### Task statement
Each line of the entries, from the first to the line containing "Click the vote count circle showing 0", is to be transcribed exactly as it stands; include no other lines.

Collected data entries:
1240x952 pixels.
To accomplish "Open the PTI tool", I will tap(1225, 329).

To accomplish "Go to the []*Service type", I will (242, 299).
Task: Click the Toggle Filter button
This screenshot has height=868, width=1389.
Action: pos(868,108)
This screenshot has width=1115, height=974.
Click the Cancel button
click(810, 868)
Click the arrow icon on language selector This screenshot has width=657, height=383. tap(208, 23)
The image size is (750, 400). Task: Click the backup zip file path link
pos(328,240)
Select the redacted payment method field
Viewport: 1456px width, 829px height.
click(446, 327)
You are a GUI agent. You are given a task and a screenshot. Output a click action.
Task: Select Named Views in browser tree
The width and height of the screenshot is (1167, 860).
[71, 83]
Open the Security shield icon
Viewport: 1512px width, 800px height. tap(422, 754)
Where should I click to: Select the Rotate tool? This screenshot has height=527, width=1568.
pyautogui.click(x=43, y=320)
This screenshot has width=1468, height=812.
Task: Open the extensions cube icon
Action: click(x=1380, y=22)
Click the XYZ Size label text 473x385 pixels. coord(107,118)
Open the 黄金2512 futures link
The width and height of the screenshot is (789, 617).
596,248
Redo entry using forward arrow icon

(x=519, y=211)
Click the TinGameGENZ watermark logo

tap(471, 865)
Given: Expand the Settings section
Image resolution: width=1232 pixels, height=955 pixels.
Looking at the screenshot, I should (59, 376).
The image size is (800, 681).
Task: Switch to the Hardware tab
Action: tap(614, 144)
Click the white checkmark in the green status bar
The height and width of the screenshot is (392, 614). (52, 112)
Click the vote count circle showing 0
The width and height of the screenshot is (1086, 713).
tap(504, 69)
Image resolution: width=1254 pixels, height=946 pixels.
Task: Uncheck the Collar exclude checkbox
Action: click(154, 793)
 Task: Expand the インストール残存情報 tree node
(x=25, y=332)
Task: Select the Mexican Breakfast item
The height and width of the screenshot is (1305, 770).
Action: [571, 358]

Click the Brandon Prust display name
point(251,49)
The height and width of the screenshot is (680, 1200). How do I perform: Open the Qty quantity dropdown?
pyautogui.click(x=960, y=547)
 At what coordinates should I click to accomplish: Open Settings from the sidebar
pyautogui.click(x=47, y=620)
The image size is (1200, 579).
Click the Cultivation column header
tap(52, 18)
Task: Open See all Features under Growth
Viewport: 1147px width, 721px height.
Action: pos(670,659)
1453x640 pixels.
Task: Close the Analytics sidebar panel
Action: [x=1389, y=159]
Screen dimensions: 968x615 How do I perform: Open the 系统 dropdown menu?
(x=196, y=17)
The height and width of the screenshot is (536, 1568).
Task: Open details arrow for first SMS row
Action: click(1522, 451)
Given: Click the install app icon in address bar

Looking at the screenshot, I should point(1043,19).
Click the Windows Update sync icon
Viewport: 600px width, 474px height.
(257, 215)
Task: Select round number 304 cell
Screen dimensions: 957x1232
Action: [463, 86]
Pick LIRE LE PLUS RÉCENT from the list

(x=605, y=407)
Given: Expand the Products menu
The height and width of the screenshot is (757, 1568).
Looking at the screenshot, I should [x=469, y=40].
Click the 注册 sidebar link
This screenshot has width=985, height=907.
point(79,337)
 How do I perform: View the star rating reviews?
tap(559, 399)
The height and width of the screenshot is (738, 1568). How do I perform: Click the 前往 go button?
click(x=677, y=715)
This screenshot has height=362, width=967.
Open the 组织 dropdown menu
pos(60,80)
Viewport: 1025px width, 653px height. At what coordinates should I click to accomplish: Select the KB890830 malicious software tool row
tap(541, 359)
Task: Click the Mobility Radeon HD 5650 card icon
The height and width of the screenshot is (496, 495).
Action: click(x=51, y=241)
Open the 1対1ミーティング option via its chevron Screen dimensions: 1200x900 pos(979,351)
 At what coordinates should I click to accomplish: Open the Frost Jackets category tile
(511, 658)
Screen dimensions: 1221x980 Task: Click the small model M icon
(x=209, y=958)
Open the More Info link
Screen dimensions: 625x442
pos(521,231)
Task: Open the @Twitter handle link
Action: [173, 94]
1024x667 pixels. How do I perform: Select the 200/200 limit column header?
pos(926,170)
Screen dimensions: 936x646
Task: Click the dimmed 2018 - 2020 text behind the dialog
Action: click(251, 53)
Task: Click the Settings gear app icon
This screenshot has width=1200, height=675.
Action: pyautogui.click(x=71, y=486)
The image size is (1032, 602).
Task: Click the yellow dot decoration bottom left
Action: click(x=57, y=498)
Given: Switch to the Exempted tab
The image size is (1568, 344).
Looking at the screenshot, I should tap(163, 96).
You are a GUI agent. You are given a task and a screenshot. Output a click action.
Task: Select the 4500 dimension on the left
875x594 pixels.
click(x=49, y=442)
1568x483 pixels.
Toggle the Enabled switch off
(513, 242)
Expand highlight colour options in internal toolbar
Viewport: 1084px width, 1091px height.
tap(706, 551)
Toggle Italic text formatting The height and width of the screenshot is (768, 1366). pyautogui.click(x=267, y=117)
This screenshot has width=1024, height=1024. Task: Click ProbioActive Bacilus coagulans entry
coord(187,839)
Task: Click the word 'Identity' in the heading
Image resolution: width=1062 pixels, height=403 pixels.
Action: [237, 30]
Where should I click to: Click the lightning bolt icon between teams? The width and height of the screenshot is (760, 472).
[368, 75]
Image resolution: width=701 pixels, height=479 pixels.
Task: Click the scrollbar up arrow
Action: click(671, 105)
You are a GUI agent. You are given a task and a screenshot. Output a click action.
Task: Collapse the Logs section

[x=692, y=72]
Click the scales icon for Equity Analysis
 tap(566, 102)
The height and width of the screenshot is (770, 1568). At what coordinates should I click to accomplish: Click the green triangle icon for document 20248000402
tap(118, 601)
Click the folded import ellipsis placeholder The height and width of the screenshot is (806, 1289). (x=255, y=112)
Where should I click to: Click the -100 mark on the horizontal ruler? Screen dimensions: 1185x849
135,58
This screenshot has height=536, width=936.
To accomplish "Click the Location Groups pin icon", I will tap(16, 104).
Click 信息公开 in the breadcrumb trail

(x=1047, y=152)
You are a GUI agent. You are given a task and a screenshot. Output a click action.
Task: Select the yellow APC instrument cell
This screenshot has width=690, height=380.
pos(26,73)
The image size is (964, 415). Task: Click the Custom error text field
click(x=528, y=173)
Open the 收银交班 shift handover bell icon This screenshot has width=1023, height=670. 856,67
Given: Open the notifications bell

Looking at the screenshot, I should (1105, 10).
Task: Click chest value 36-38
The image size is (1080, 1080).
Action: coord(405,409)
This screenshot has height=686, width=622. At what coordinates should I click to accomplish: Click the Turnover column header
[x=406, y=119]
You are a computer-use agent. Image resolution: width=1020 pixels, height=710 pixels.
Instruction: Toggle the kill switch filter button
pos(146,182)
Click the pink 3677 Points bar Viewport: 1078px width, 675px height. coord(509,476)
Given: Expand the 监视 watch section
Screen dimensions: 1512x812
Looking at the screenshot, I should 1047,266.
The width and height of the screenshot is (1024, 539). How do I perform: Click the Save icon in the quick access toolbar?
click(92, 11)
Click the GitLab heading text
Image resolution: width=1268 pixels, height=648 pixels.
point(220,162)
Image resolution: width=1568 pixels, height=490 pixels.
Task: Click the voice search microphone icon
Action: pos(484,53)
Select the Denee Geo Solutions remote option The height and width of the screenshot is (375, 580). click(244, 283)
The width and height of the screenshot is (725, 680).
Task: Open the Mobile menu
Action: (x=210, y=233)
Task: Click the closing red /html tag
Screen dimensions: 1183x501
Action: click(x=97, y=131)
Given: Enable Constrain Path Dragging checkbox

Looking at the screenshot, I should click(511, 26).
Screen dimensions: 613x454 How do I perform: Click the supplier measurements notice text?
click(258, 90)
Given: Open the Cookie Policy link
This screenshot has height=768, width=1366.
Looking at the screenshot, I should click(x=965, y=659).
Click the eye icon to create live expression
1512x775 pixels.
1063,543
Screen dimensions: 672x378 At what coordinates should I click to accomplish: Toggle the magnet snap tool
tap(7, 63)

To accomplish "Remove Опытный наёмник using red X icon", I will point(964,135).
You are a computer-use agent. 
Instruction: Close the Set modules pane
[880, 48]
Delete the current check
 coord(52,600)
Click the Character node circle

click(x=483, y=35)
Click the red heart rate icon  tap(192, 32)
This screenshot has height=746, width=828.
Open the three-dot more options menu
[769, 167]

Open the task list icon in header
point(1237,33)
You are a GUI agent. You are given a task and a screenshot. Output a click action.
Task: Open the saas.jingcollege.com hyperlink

### Answer to this task
1240x952 pixels.
To accomplish "Open the PTI tool", I will tap(1225, 329).

To accomplish "Go to the []*Service type", I will (242, 299).
Task: Click the Toggle Filter button
This screenshot has height=868, width=1389.
Action: pos(868,108)
This screenshot has width=1115, height=974.
Click the Cancel button
click(810, 868)
Click the arrow icon on language selector This screenshot has width=657, height=383. tap(208, 23)
The image size is (750, 400). Task: Click the backup zip file path link
pos(328,240)
Select the redacted payment method field
Viewport: 1456px width, 829px height.
click(446, 327)
You are a GUI agent. You are given a task and a screenshot. Output a click action.
Task: Select Named Views in browser tree
The width and height of the screenshot is (1167, 860).
[71, 83]
Open the Security shield icon
Viewport: 1512px width, 800px height. tap(422, 754)
Where should I click to: Select the Rotate tool? This screenshot has height=527, width=1568.
pyautogui.click(x=43, y=320)
This screenshot has width=1468, height=812.
Task: Open the extensions cube icon
Action: click(x=1380, y=22)
Click the XYZ Size label text 473x385 pixels. coord(107,118)
Open the 黄金2512 futures link
The width and height of the screenshot is (789, 617).
596,248
Redo entry using forward arrow icon

(x=519, y=211)
Click the TinGameGENZ watermark logo

tap(471, 865)
Given: Expand the Settings section
Image resolution: width=1232 pixels, height=955 pixels.
Looking at the screenshot, I should (59, 376).
The image size is (800, 681).
Task: Switch to the Hardware tab
Action: tap(614, 144)
Click the white checkmark in the green status bar
The height and width of the screenshot is (392, 614). (52, 112)
Click the vote count circle showing 0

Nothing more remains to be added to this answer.